Horrifying Uri rape, murder
September 6, 2018
Sexual violence is not only about women safety, also about the deep-rooted prejudice and consequential practiced inequalities
The killing of a minor girl in Boniyar Uri and the chilling account of the investigators shedding light on the nature of the crime and the reasons it was committed for once again reveals not just the lack of safety for women and minor girls but also the rampant culture of using bodies of women as weapons of vengeance. The Uri incident is also an ugly manifestation of how some women become complicit in such crimes, even become the main plotters of such crimes. Such incidents shame the entire humanity and need to be not only condemned vociferously but there is need to explore ways in which such rampant crimes can be prevented. If the police version of the story has to be relied on, the fact that the nine year old girl was killed by her step-mother, due to family jealousies, after the latter plotted that she be raped before that by her minor step-brother, his friends and other accomplices is a sign of the depraved mind-set that is prevalent in the society. To mistake it for a new development in keeping with the increasing criminalization of society would be a flawed assessment. The objectification of bodies of young girls is an ages old practice across the world, more so in South Asia where it has been closeted for a long time cloaked as it is under layers and covers of the misplaced discourse of ‘honour’ and ‘pride’ associated with the purity of bodies. The problem is not the criminal bent of mind but the deep-rooted patriarchal mindset that reduces women to mere bodies on whom anybody can forcibly mark their ownership in various ways and for various ends. The skewed sex ratio and the enormously high number of female infanticide and foeticide is one indication how the female bodies are treated not just without respect but without scant regard of their existence as humans. For centuries the practice of sacrificing girls as part of cult practices and of exchanging them as properties to settle family and tribe feuds has been known. Female bodies are used by men out of pure lust as if they are their rightful owners. More shockingly, they are also used as sites of pure vendetta, whether it is about settling personal scores, family disputes or racial and communal hatred. The same mindset is at play and continues till this day, despite constitutional provisions of equality.

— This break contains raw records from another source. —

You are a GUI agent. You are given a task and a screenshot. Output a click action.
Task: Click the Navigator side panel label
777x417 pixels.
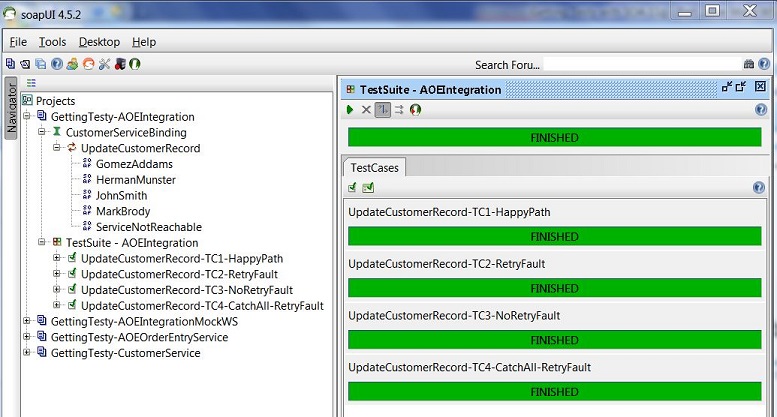tap(12, 108)
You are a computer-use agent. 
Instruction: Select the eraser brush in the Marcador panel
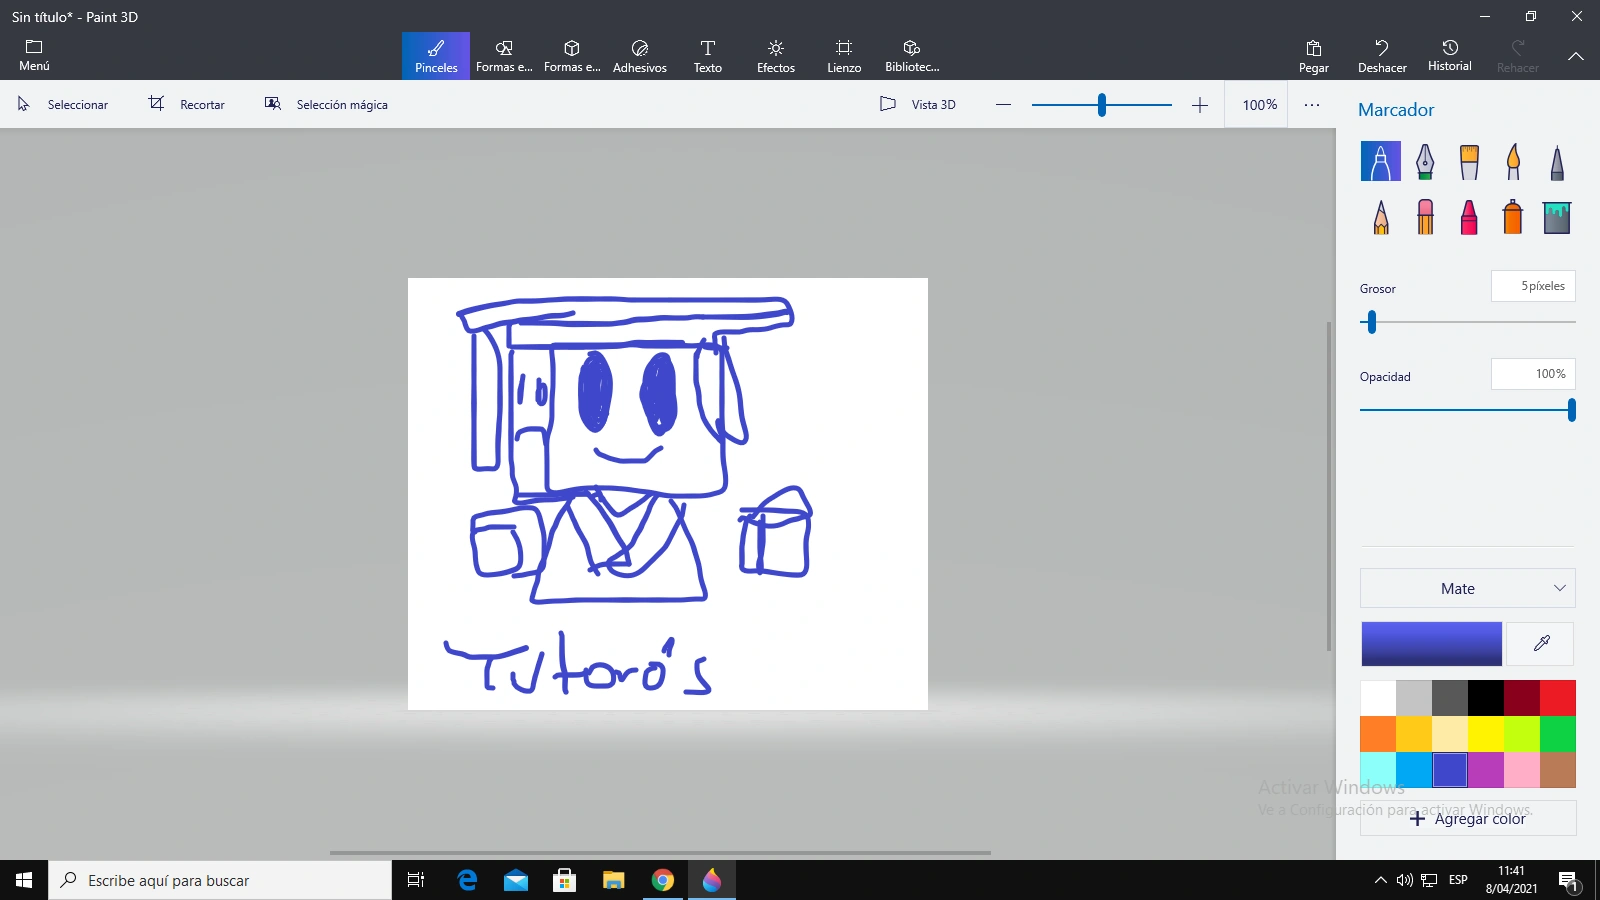pyautogui.click(x=1424, y=216)
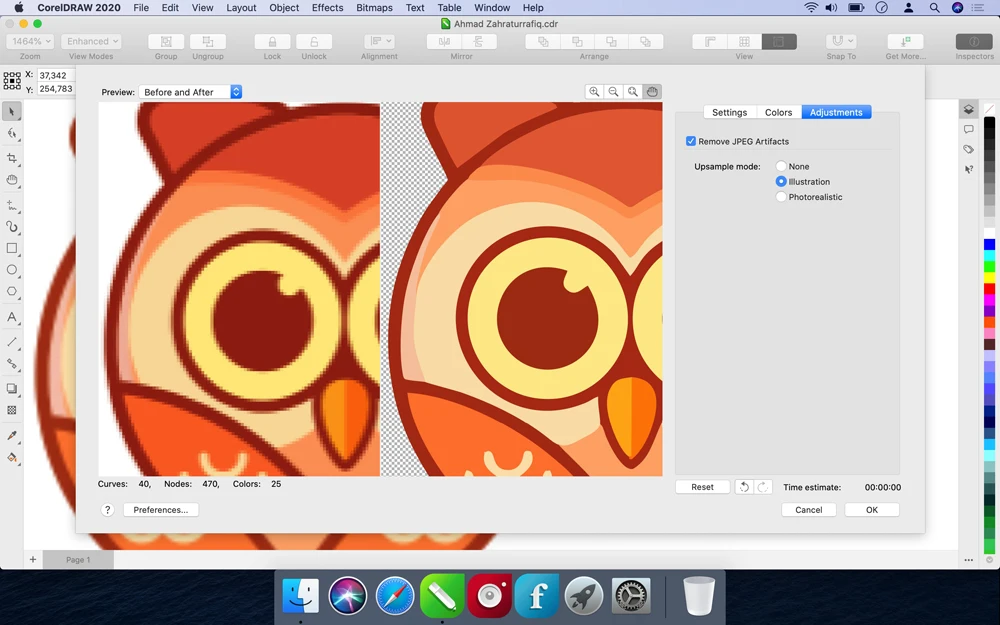Image resolution: width=1000 pixels, height=625 pixels.
Task: Open the Preview mode dropdown
Action: (190, 92)
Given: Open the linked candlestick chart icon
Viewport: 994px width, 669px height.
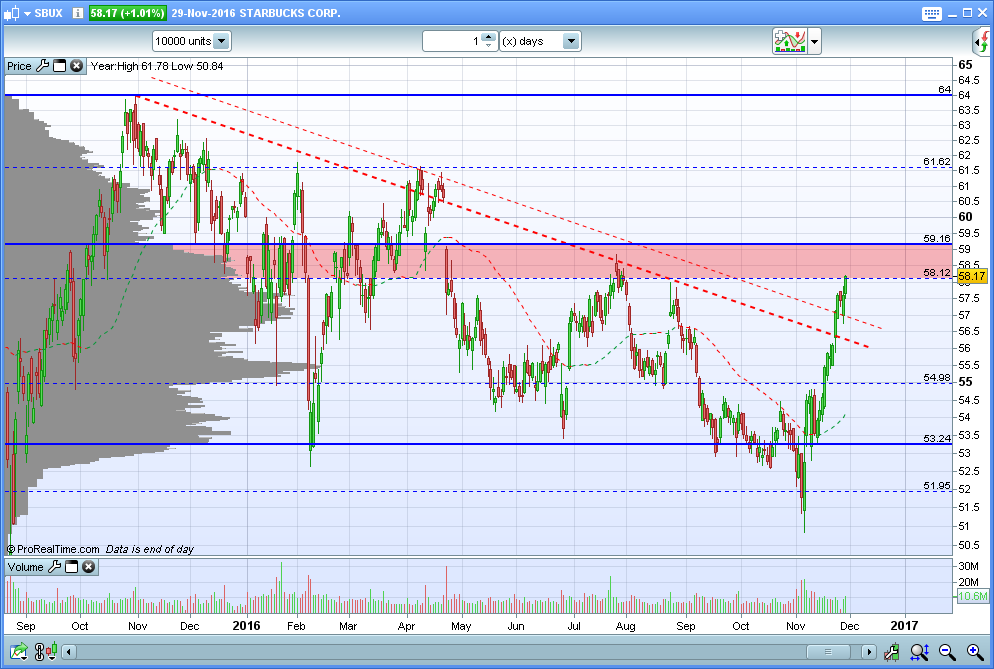Looking at the screenshot, I should click(46, 651).
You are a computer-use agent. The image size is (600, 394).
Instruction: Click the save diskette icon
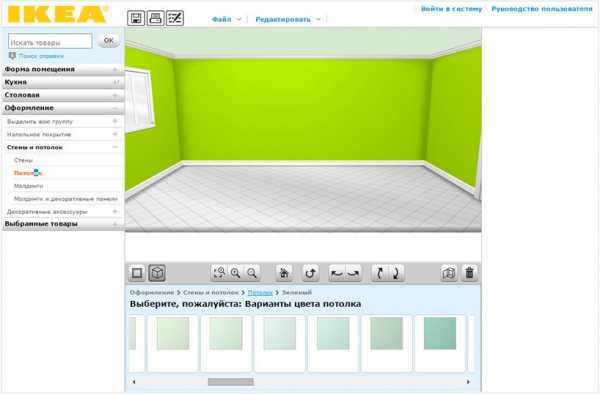coord(136,18)
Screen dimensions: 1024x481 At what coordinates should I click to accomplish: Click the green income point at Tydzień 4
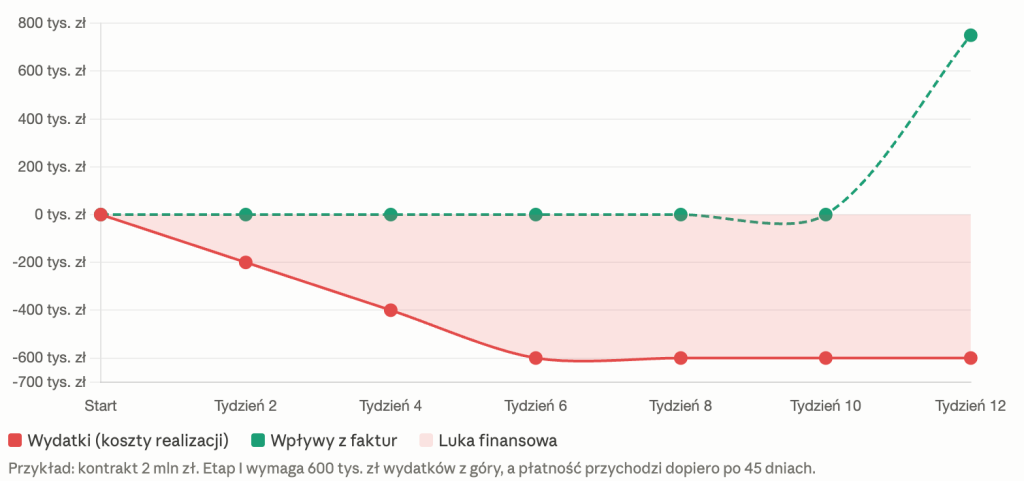coord(391,215)
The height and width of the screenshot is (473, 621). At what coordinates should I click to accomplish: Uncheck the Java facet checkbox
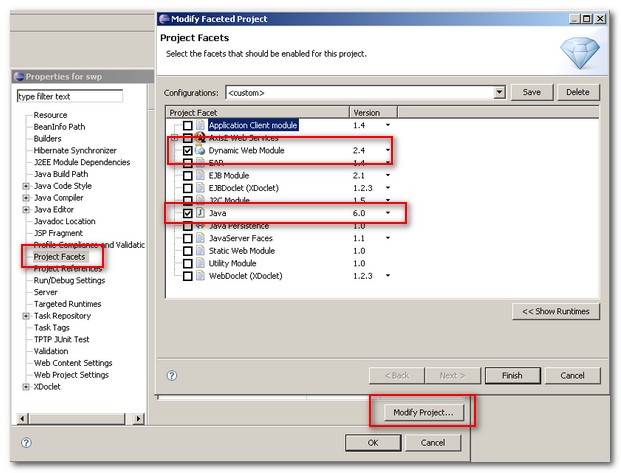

The Uri incident in many ways reveals the ugly nature of similar sexual abuse stemming from sexual bias. It is just one of the probably millions of unreported cases that reveals the ugly spectacle of incest that exists in every liberal and conservative society, more so the latter. It is less likely for cases of incest to be reported as they are not just associated with the honour of ‘pure women bodies’ but also with the family honour. It is also an eye-opening because it reveals that patriarchal mindset, endorsed both by men and women, attaches a sense of pride in people and communities by way of what is deemed as ‘defiling’ the bodies of their adversaries. The Uri incident also unfolds that women can be part of perpetuating these ugly mindsets and trends. The other horrifying reality it exposes is that a woman is asking or allowing her minor son to rape his step-sister. The similar chilling reality came to light in the recent Rassana case, which had communal overtones and thus made it easy to create binaries of us and them through denial of majority Hindus who discredited the police investigations asking ‘how can a father ask his son and nephew to rape a girl’. During partition, women and girls raped as a matter of ‘community pride’ and vengeance by those who did it. Many cases are well documented. It is time that the luxury of such denials is discarded lock, stock and barrel. Sexual abuse is linked to both lust and criminality but the basic reason that prompts lust and criminality to be exercised in tandem is the patriarchal mindset of treating women as inferior and objects, their bodies as sacred sites that must be violated or protected as per the patriarchal needs and desires of individuals. While law and order machinery needs to be refined to ensure fair probes, fair trials and speedy justice in each and every reported case, the larger fight is to alter the very gender prejudices that lie at the root of the issue. That is not an easy task but one that must be embarked on a war footing, first of all through recognition and adequate understanding of sexual violence.